All my books are projects that start with a vague outline of what it will be in the end. I improvise. I experiment. With images. With words. I combine digital tools with hand making techniques. Step by step something emerges and takes shape. I had no bookbinding skills when I set off in 2017, but I have learned. I do not see myself a bookbinder. My interest is in content and form, not primarily in the craft of bookbinding.

What about editions? In most cases my books exist only in one copy. Even though many books are made of digitally printed material that could be massproduced I add elements that are unique – original drawings by hand, monotype prints, handpainted paper for the cover. Handmade bookbinding is another restriction that narrows the possibility to produce more than a handful of copies of one book.

What kind is my work? Is it artists books? Some kind of visual poetry? Is it maybe more like comics? Or graphic stories? Is it craft? Is it even art? My practice is artistic – but is the result necessarily to be classified as art work?
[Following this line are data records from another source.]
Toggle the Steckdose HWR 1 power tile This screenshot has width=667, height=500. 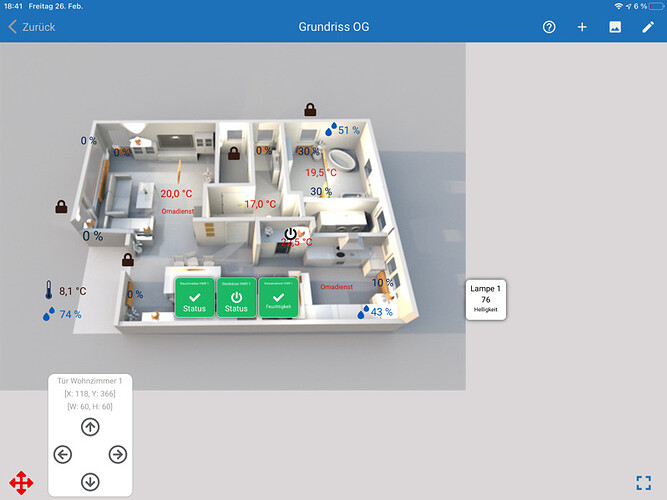pos(236,298)

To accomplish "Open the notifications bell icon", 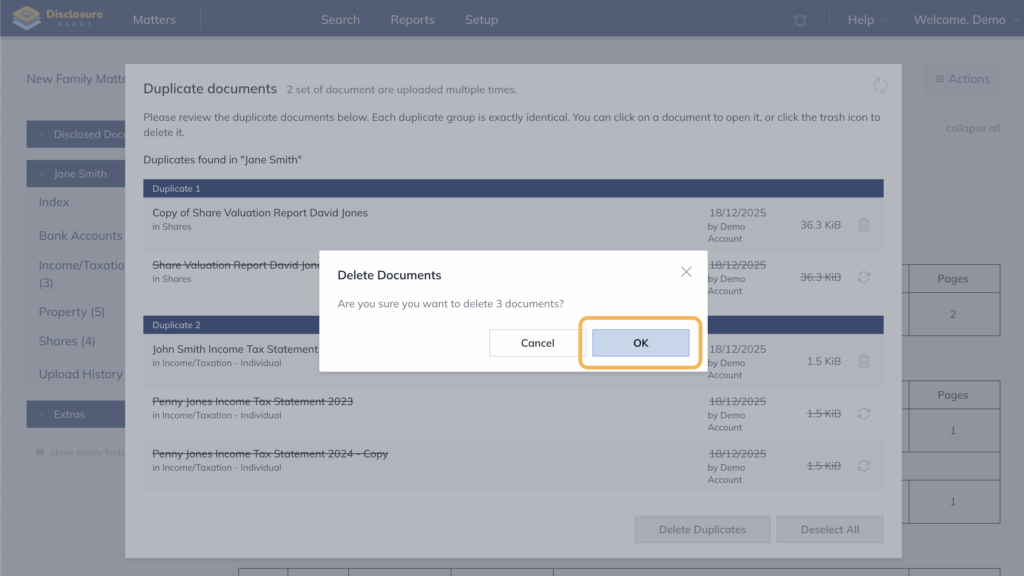I will 800,20.
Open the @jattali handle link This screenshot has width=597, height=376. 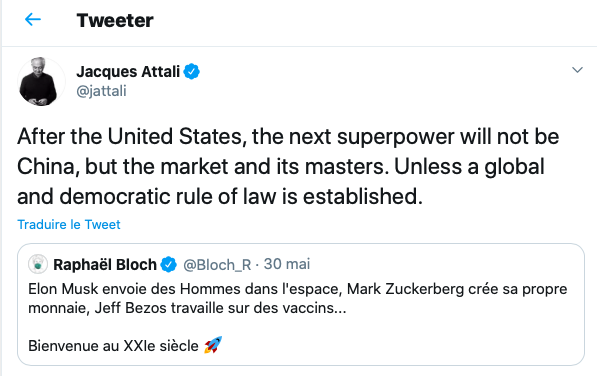(x=101, y=91)
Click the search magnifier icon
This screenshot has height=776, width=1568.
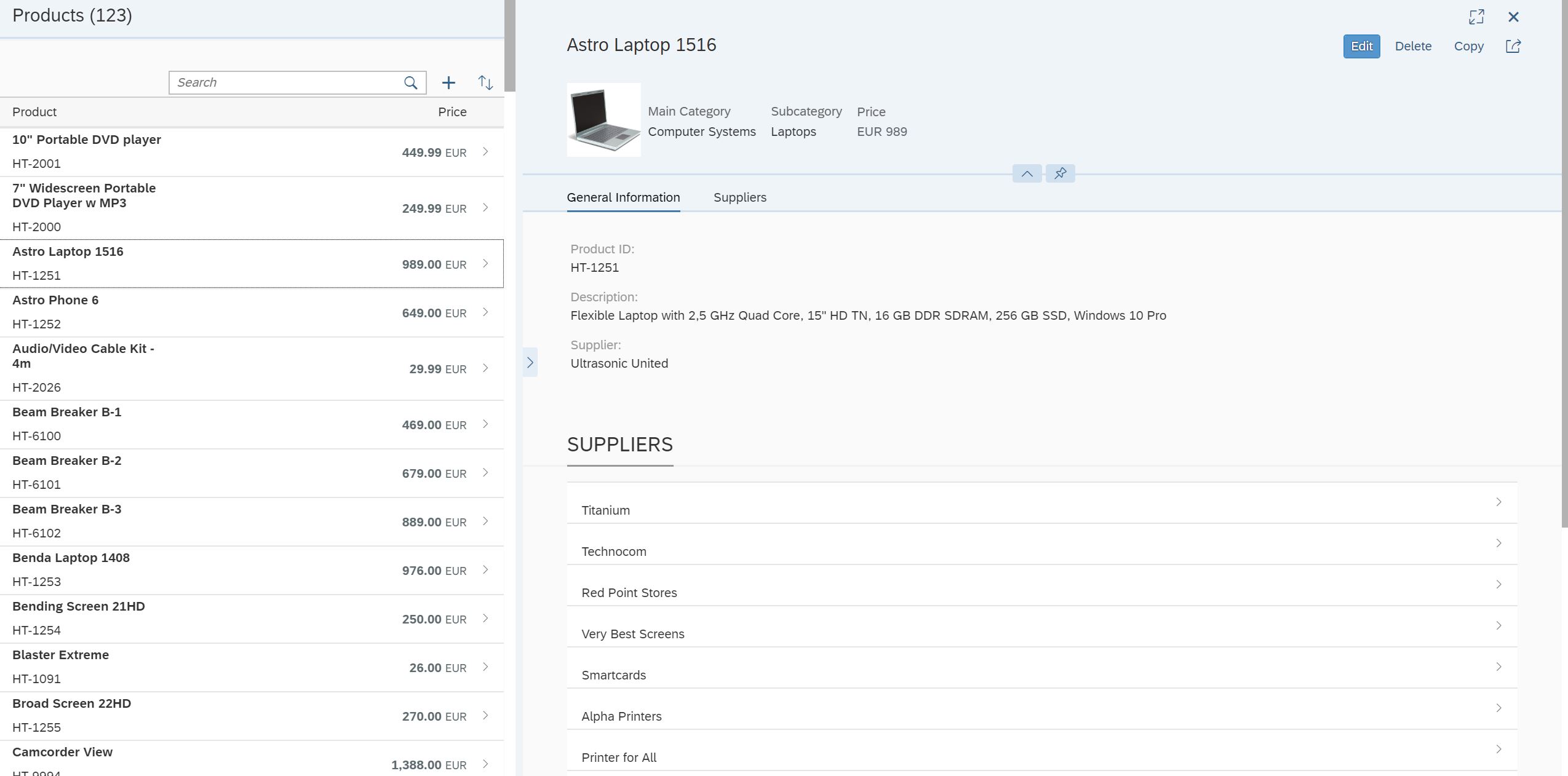pos(410,82)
I do not really care what the answer is.  Most of the time I am just happy doing my projects.

What about my background? First: it is obvious in some aspects of my practice that my background is in graphic design. I like to explore the materiality of books. How size, quality of paper, text appearance and bookbinding influence the content I create. Second: teaching artistic practice (design). Having trained students I find myself observing my own learning process in telling a story, and reflecting on my methods. It somehow becomes integrated and expressed in the content of several books. But most of all my aim is to tell a simple story. Apart from that, I don’t think I have anything special to say. Maybe that is the reason why I am fascinated by the unassuming and the insignificant. This I have tried to express in my work.